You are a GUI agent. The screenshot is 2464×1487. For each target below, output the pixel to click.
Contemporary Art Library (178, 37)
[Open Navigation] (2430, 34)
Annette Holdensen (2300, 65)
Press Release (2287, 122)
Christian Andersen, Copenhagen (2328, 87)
* * *
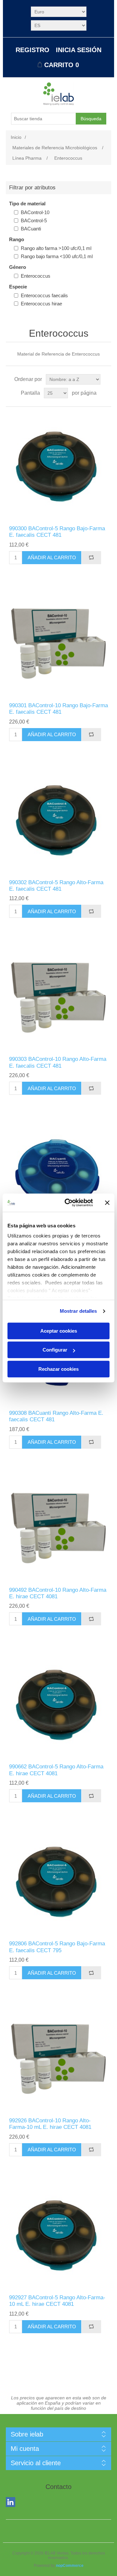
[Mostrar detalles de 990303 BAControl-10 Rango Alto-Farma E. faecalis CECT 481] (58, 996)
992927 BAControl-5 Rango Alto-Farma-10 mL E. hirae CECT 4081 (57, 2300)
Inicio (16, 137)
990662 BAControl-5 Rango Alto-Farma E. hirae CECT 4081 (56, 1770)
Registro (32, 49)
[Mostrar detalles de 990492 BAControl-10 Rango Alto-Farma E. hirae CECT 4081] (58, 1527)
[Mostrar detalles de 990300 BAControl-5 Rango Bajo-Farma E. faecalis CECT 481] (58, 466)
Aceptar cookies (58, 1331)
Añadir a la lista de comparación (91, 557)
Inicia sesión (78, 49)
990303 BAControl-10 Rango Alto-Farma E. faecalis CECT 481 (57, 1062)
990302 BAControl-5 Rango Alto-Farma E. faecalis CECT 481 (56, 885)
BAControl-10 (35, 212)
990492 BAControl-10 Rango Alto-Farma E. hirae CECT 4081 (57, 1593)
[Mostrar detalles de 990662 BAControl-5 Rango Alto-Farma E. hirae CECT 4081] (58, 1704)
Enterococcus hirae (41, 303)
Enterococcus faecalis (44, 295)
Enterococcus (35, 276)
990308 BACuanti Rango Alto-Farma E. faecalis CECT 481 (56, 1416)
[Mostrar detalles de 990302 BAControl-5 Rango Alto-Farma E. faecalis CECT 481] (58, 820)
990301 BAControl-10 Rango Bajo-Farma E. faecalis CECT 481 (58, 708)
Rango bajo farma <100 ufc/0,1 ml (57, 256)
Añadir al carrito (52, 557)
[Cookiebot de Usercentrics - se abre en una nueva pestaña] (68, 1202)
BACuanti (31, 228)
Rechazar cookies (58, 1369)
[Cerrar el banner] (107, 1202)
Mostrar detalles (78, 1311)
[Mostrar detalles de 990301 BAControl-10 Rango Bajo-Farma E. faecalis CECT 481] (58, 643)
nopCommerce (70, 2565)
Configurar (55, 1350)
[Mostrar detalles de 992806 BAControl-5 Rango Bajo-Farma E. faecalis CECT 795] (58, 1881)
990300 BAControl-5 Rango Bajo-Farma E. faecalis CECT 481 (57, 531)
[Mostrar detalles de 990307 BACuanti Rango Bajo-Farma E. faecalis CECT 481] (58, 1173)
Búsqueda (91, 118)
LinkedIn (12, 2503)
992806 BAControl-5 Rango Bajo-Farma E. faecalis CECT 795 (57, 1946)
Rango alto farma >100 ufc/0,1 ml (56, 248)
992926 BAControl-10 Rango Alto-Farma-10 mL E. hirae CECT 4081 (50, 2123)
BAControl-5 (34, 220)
* * *
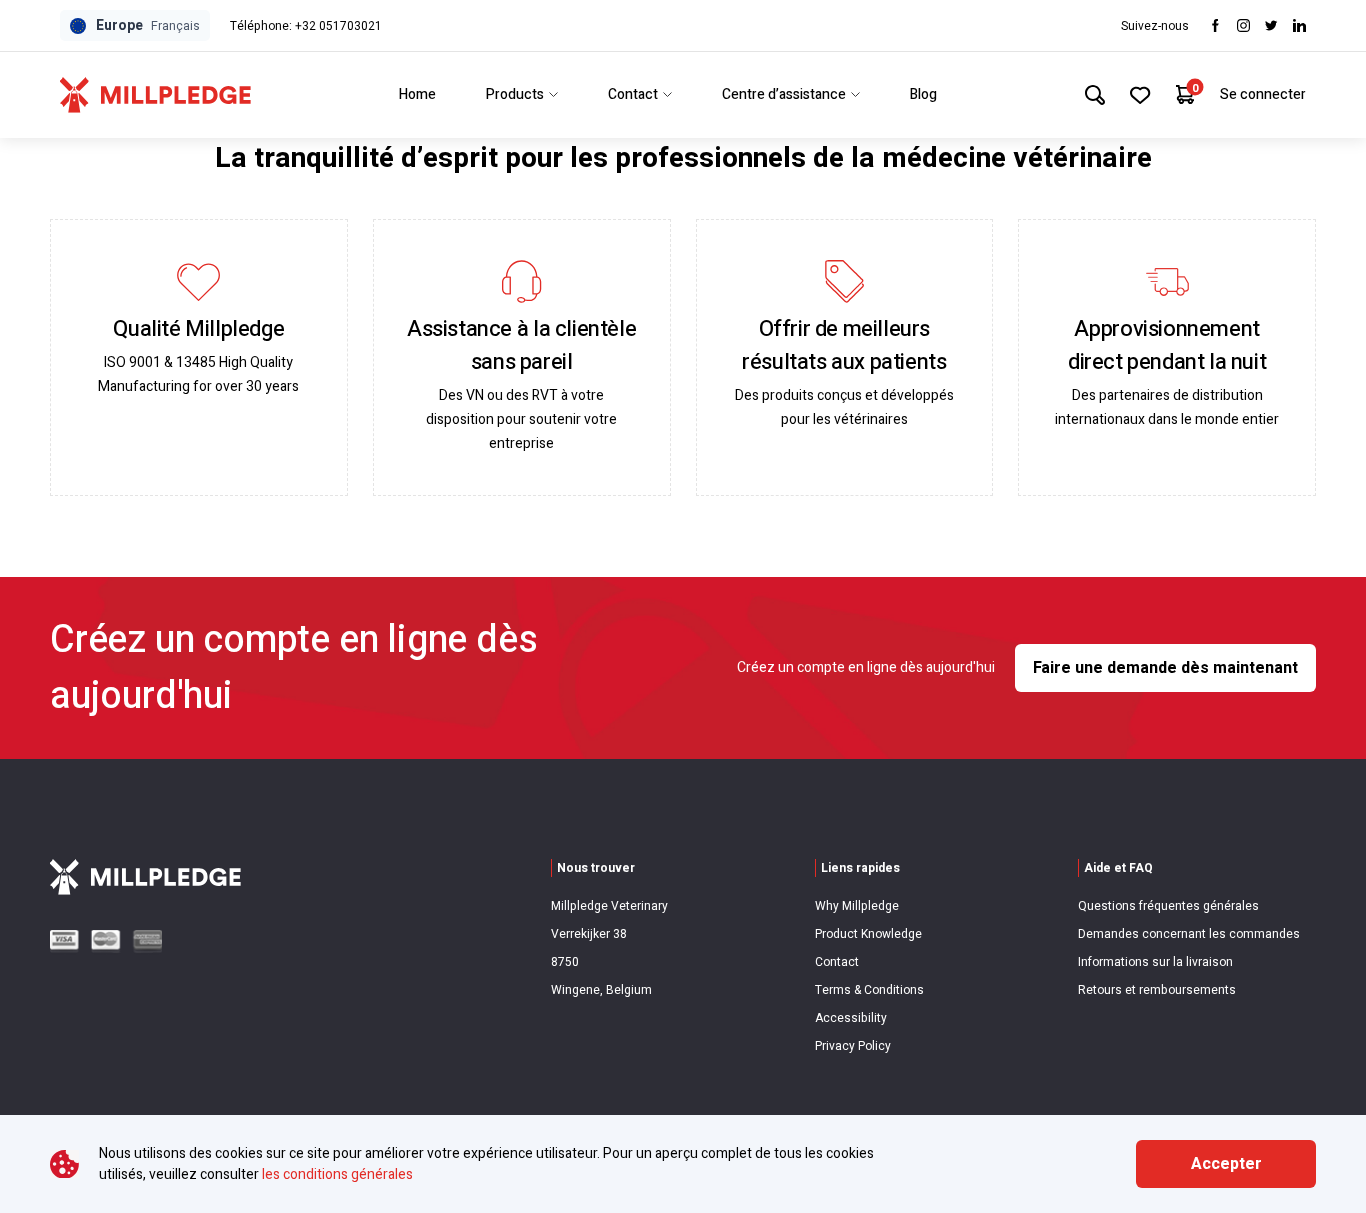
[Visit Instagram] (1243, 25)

■ What is expected ■
Above are the entries; copy every line among them that contains the word "Enterococcus".

■ Answer below ■
Enterococcus hirae (41, 303)
Enterococcus faecalis (44, 295)
Enterococcus (35, 276)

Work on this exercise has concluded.